_Passage provided:_
Zen and The Art of Trading

Discussion in 'Psychology' started by martys, Sep 16, 2004.

  1. Great book - I reviewed it on Amazon back in 2002 after stumbling across it at B&N. Larry Phillips emailed me and we had a brief conversation about poker and trading. Neat little gem.
     
    #11     Sep 16, 2004

  2. I would suggest the level beyond this is having no desire to act inappropriately- to be so immersed in the moment and the process that time does not exist and thus impatience does not exist.

    I think great traders have rituals they enjoy for their own sake- a method and a habit that acts as its own reason for being. When you have this mindset, impatience goes away- whatever is in front of you becomes too engaging to worry about what you aren't doing or could be doing.

    The amount of time a trader should be willing to wait for a good trade is infinite, because with the correct mindset the trader isn't actually 'waiting' in the traditional sense; being and experiencing yes, waiting no.
     
    #12     Sep 16, 2004
  3. Good stuff!
     
    #13     Sep 16, 2004
  4. dbphoenix

    dbphoenix

    Or, as Lee Richartz put it, "Never be in a hurry to do something stupid".
     
    #14     Sep 16, 2004
  5. patsup

    patsup

    i also like "infinite patience yields immediate results"

    i agree with mind,
    they point the way, but it's up to you to walk through the door
     
    #15     Sep 16, 2004
  6. I liked darkhorses perspective although I have yet to reach that stage. I like the humour in Brett Steenbarger's variation on this theme:

    "Many a trader fears boredom more than loss, thereby experiencing the two in sequence."
     
    #16     Sep 16, 2004
  7. "POKER RULE #4: Don't feel like a martyr when folding.

_Recorded data:_
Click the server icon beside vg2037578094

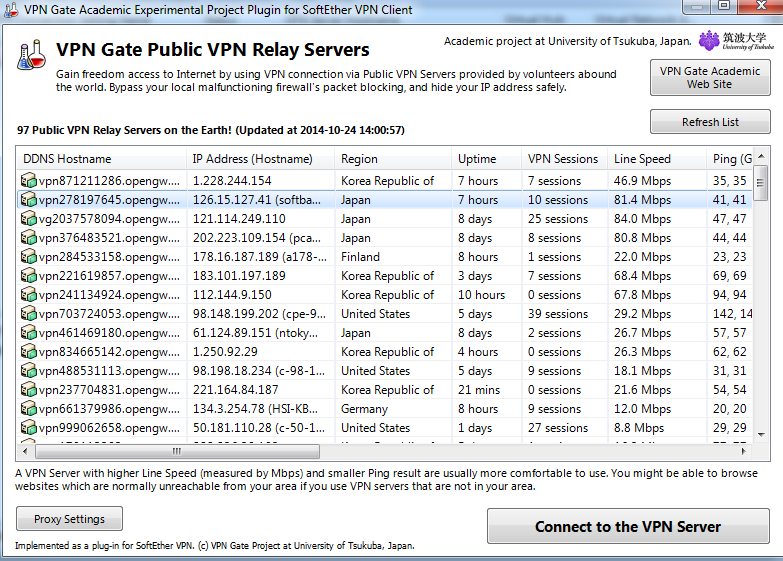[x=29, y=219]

--

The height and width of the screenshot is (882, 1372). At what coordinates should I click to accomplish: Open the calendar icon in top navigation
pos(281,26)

* * *

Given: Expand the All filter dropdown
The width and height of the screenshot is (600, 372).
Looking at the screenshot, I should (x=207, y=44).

_Task:_ Continue the forum thread on Zen and the art of trading from the point where it stops. The entries have nothing to do with the forum thread.

_Exercise result:_
    Don't start feeling self-righteous about all this folding you are doing... as if now it owes you (because you've b een so good, so disciplined, so patient...). This is a trap... As you keep folding, you must feel neutral about it."

    Whether you have been waiting for 5 min, 1 hr, half a day has no bearing to what is happening NOW. This is again - keeping our head and stick with the plan.

    I think bordom does get me but my bigger problem is seeing a marginal trade working out and go "Damn it, I knew it." Then jump on the next marginal trade and guess what I just kill my only soldier in the battlefield - the law of large number.
     
    #17     Sep 17, 2004
  8. I just ordered the book from amazon. Nice post. Thankyou guys.
     
    #18     Sep 17, 2004
  9. dbphoenix

    dbphoenix

    The reviewer from the Library Journal seems to have missed the point entirely . . . :eek:
     
    #19     Sep 17, 2004
  10. Typo: A Buddhist principle like Mahamudra ("the Great Seal of a King") is really all pervasive because the mind is all pervasive.

    The result of Mahahmudra is freedom from hope and fear (acceptance and rejection).

    "POKER RULE#5: Sometimes others get to play and you don't... But the most important thing is this: you must be comfortable with this - welcome it. Make peace with this idea. Cross your arms and sit back."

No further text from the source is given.